There were several marches in the city of Washington before the March on Washington of 1963.
The first was the 1894 march of Coxey’s Army  — a march by unemployed workers at the height of what was then the worst economic depressions in U.S. history.
There was the 1913 Women Suffrage Parade , in which 5,000 women marched down Pennsylvania Avenue, drawing crowds that stood on trolleys and pressed in to get a look at lawyer Inez Milholland Boissevain, who wore a white cape, rode a white horse, and clad herself in the costume of “Columbia” — the mythical goddess and feminine symbol of the United States. The women marched for the right to vote.
There was “Father Cox’s Army ” of 1932, in which Father James Renshaw Cox  led 20,000 unemployed Pennsylvanians to march for the creation of a public works program during the Great Depression. It was the largest march up to that point.
Then came the Prayer Pilgrimage for Freedom  in 1957. The first effort to organize a national march to lift up the cause of African-American civil rights, the pilgrimage was organized by Bayard Rustin and A. Phillip Randolph to urge the enforcement of the three-year old Supreme Court landmark decision, Brown v. Board of Education . About 25,000 people — mostly African-American — gathered in Washington, D.C., where they heard Dr. Martin Luther King, Jr., give his first national speech, “Give Us the Ballot.” 
It’s remarkable.
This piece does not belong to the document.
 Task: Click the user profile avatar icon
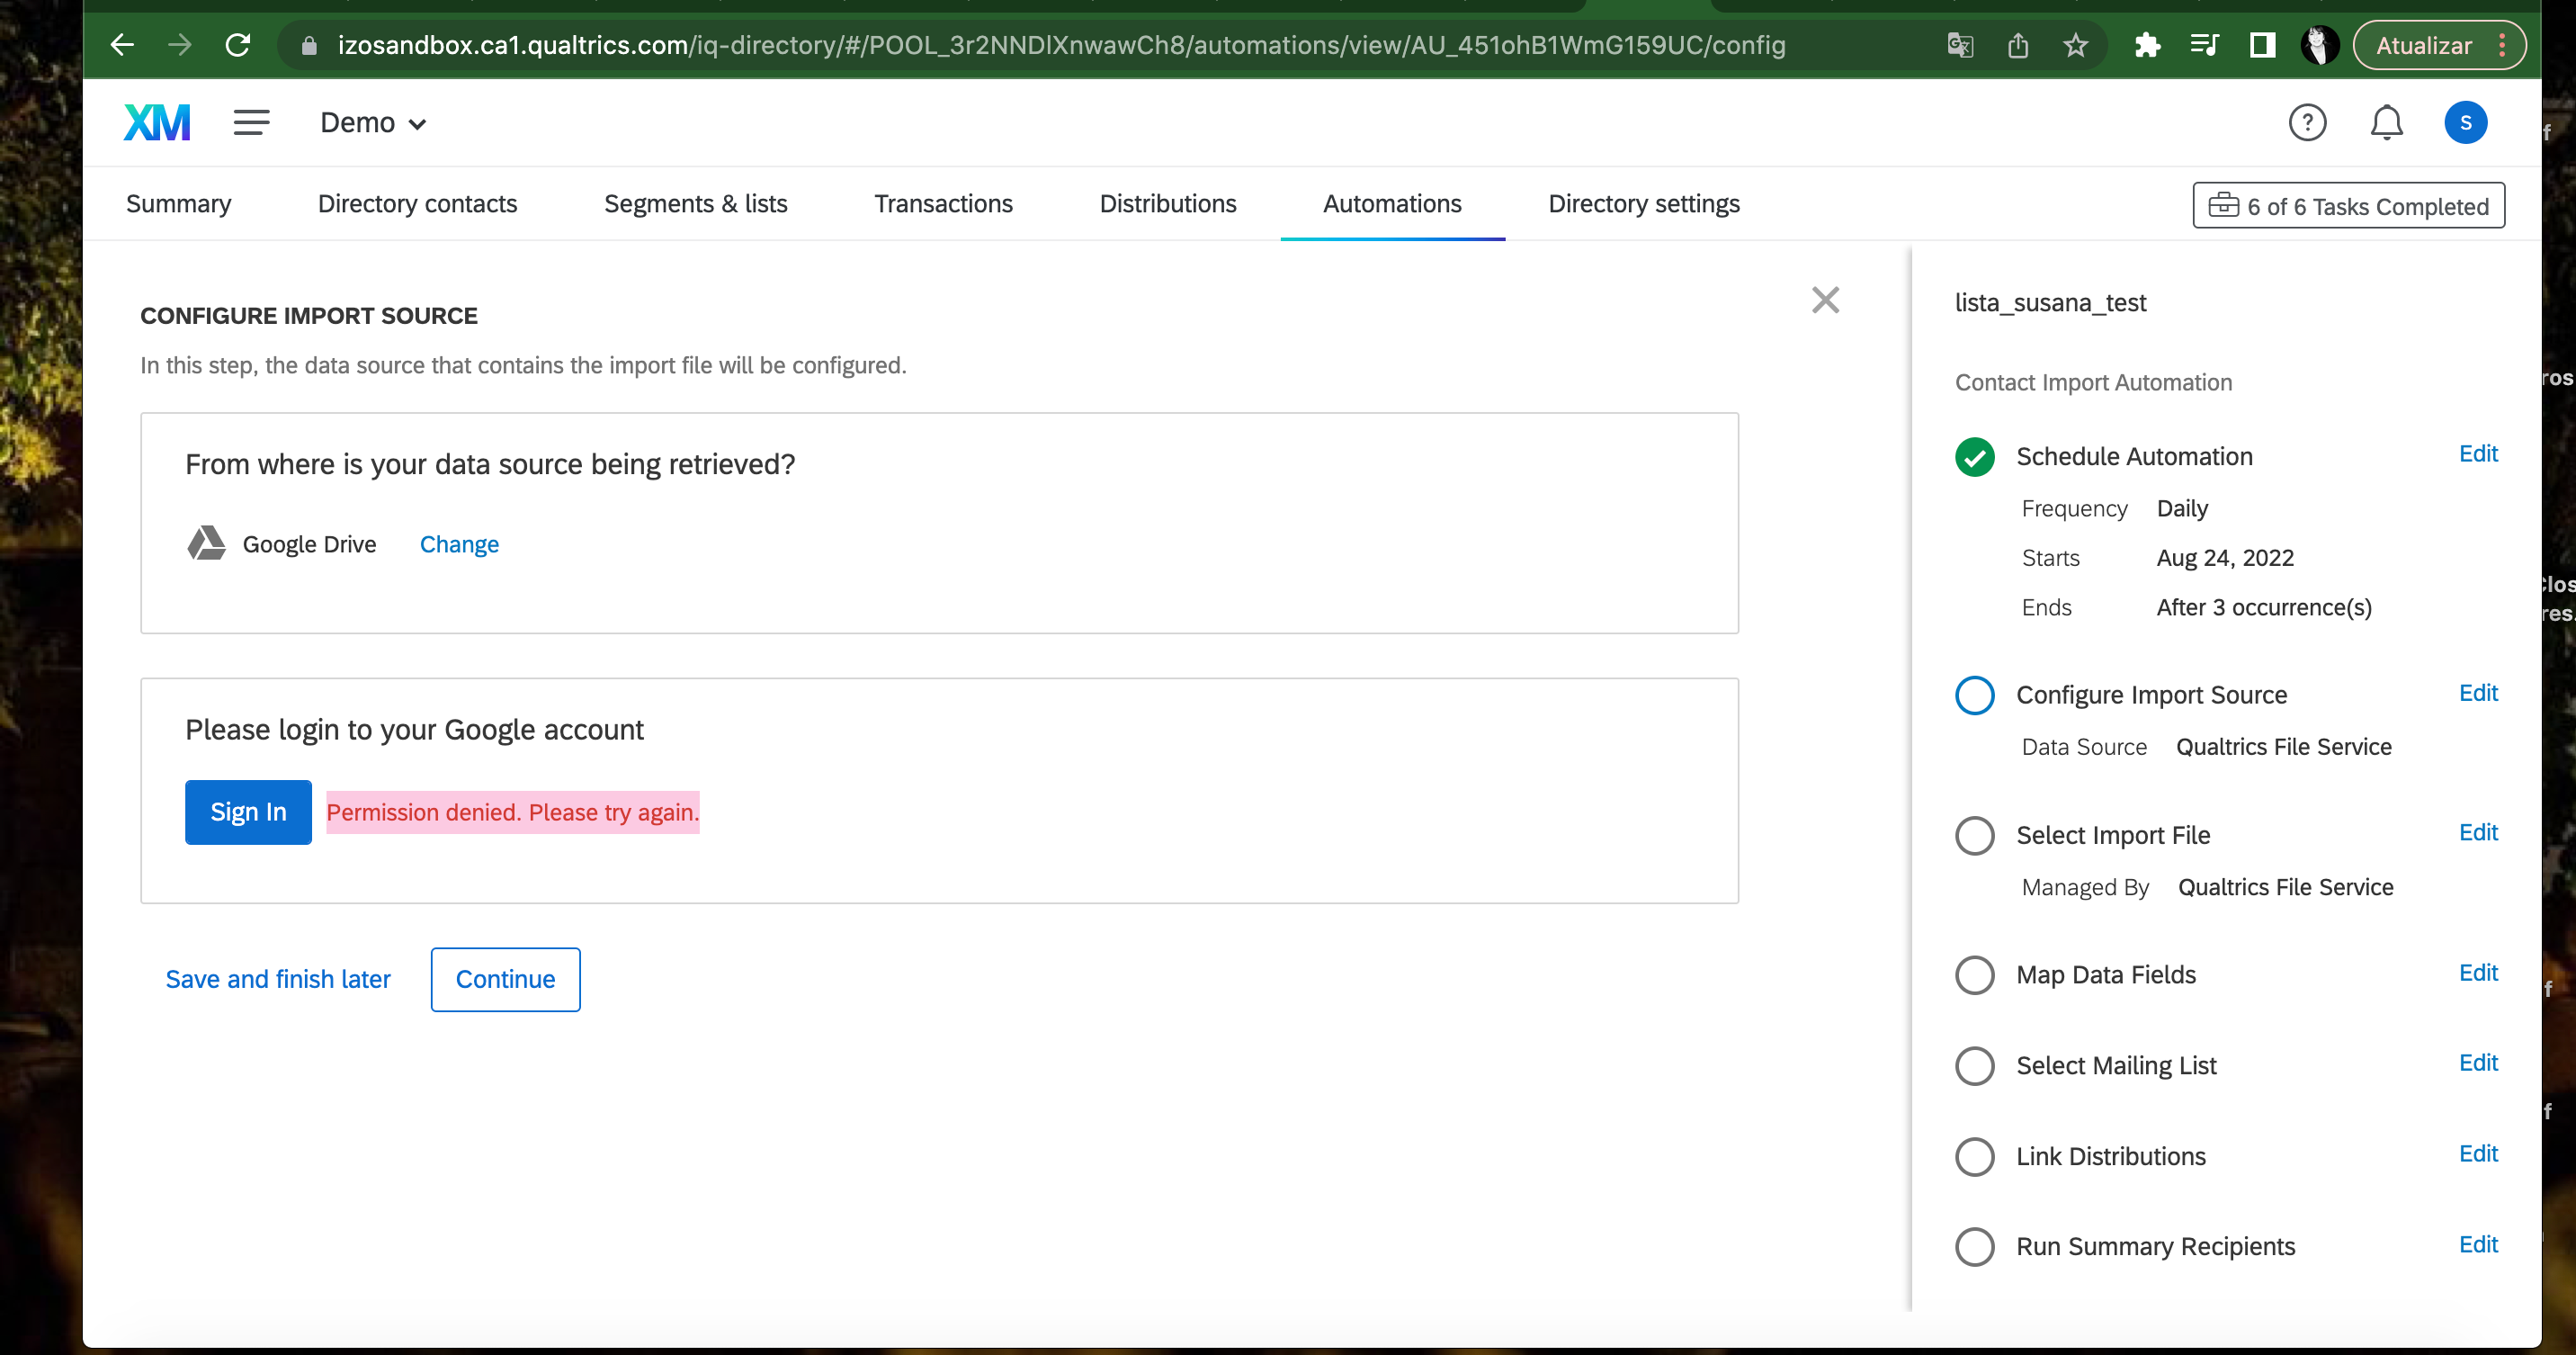pyautogui.click(x=2465, y=121)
Even with the scores of marches on Washington since 1963, we all still know what we mean when we say the March on Washington.
In our collective memory, we see black-and-white images of immaculately dressed men and women wearing hats, ties, and dresses, marching in dress shoes. We see a sea of people stretching from the Lincoln Memorial to the Washington Monument. And we see Dr. Martin Luther King, Jr., frozen in time, smiling and waving to the crowd of a quarter million people. We see King’s passion, mouth open as he bellows words that sear the conscience of a nation and ignite its imagination. His arm is outstretched over the podium. He is surrounded by men and women who are also there to plead with a nation to “let freedom ring!”
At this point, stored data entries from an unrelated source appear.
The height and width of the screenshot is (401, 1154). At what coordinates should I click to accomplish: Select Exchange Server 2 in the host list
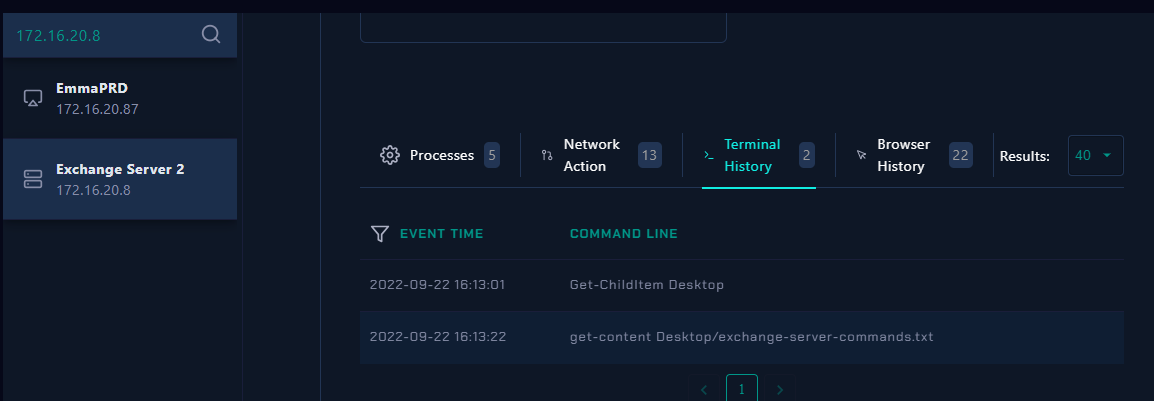coord(120,179)
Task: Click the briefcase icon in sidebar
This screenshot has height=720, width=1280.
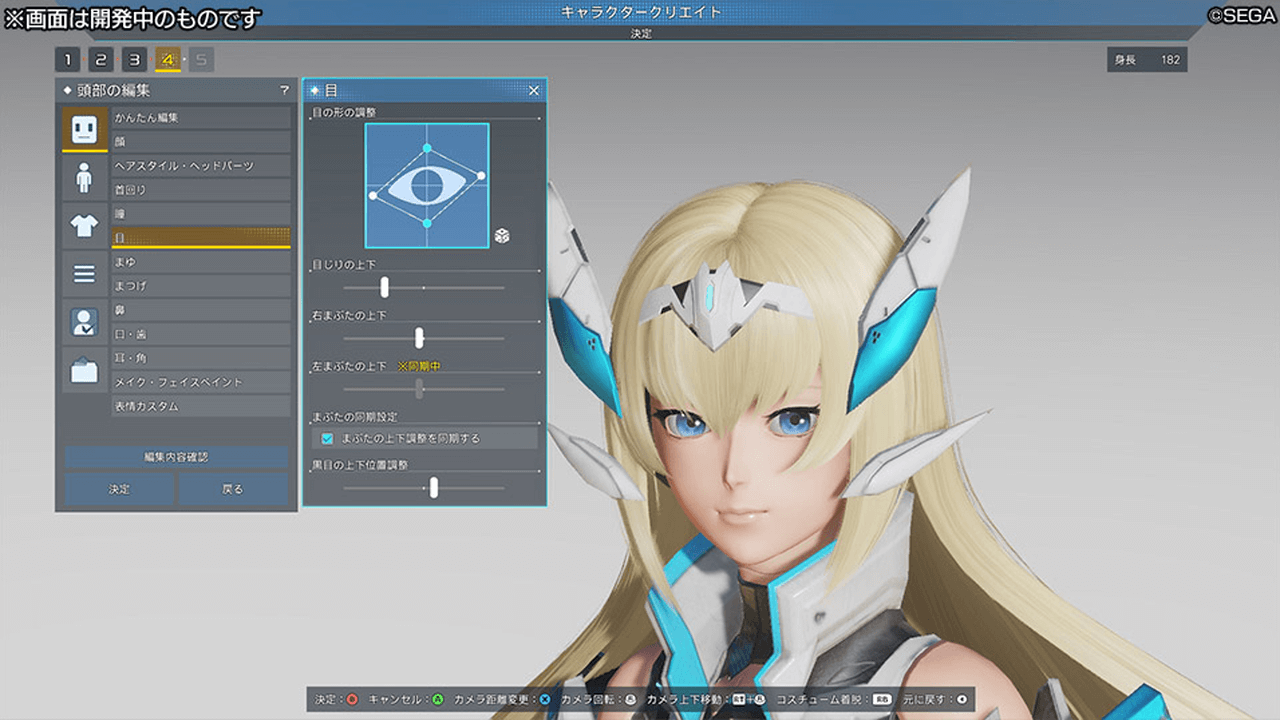Action: (84, 371)
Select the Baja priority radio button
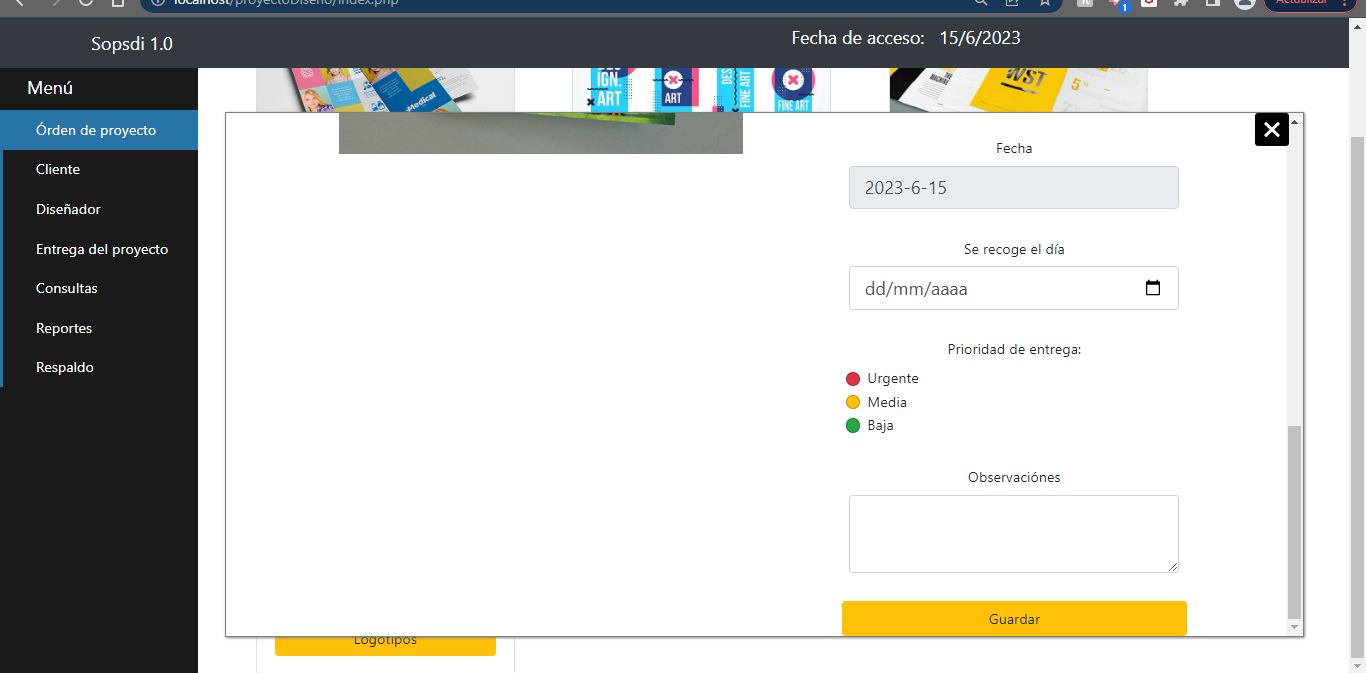The width and height of the screenshot is (1366, 673). (x=853, y=425)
These images are seared into our nation’s memory, even though most of us were not there.
I scanned the images of the 1963 March on Washington recently and one thing struck me that I had not noticed before:
This was an interracial march. The 1963 March on Washington lifted the cries of an entire nation that was beginning to stand in solidarity with the plight of its most oppressed citizens. Masses of white ministers, churchgoers, and workers marched alongside masses of black ministers, churchgoers, and workers. They were joined by citizens of every ethnicity who descended on the National Mall in an unprecedented show of solidarity with “the least.”
The people who lived the March that we begin to celebrate this week were of every hue in the American rainbow. The people who lived that March 50 years ago had a sense of urgency, a dogged determination, a refusal to settle for the status quo that had kept them apart for more than 300 years. That status quo had barred them from drinking from the same fountains and using the same banks, from going to the same schools or sitting together on the bus, from living in the same neighborhoods or from giving each others’ children to be husband and wife to the other. 300 years. No one was free in 1963 — not white people, nor black people, nor anyone else. Segregation dictated the daily steps, and even the dreams, of all Americans.
The demon of racism went underground after the crowning achievements of the Civil Rights era. Overt segregation gave way to the Civil Rights Act of 1964 and Voting Rights Act of 1965. Then legislators mounted a grand and determined push to eliminate the poverty caused by centuries of entrenched segregation.
Fifty years later, the demonic force of racism is rearing its head once again. African-Americans and other people of color are experiencing a legislative assault  on their civil rights the likes of which our nation has not seen since 1963. There are real things to march about right now: the gutted Voting Rights Act, mass incarceration, sentencing disparities connected to prolific stand your ground laws, workers without jobs, plus the recent attacks on food stamps by some legislators, even in light of growing disparity in American hunger  rates.
If there was ever a time in the decades since 1963 that the ones Jesus would deem “the least” needed the whole church body to stand in solidarity, it is now.
Let us take this opportunity to learn from our history. The 1963 March on Washington was not just a snapshot in the annals of black history. It was a major turning point in American history.
Likewise, Martin Luther King, Jr.’s “I Have a Dream” speech was not just a dream for black people. With the words “Let freedom ring,” King gave voice to the cries of white and black hearts alike — and hearts of every hue that longed to be “free at last” from the snares of sin-stained segregation.
Jesus will be standing in the crowd this Saturday as the nation celebrates the 50th Anniversary of the 1963 March on Washington for Jobs and Freedom. He will be present as we celebrate Dr. King’s “I Have a Dream” speech on Wednesday. And Jesus will be standing in solidarity with all “the least” in America. He will call them his family, as he did in Matthew 25:40.
And Christ will be moved with compassion, and that compassion will be made manifest through the work of his people to make a more just world.
My prayer is that the whole church would be standing with him.
Lisa Sharon Harper is Director of Mobilizing for Sojourners.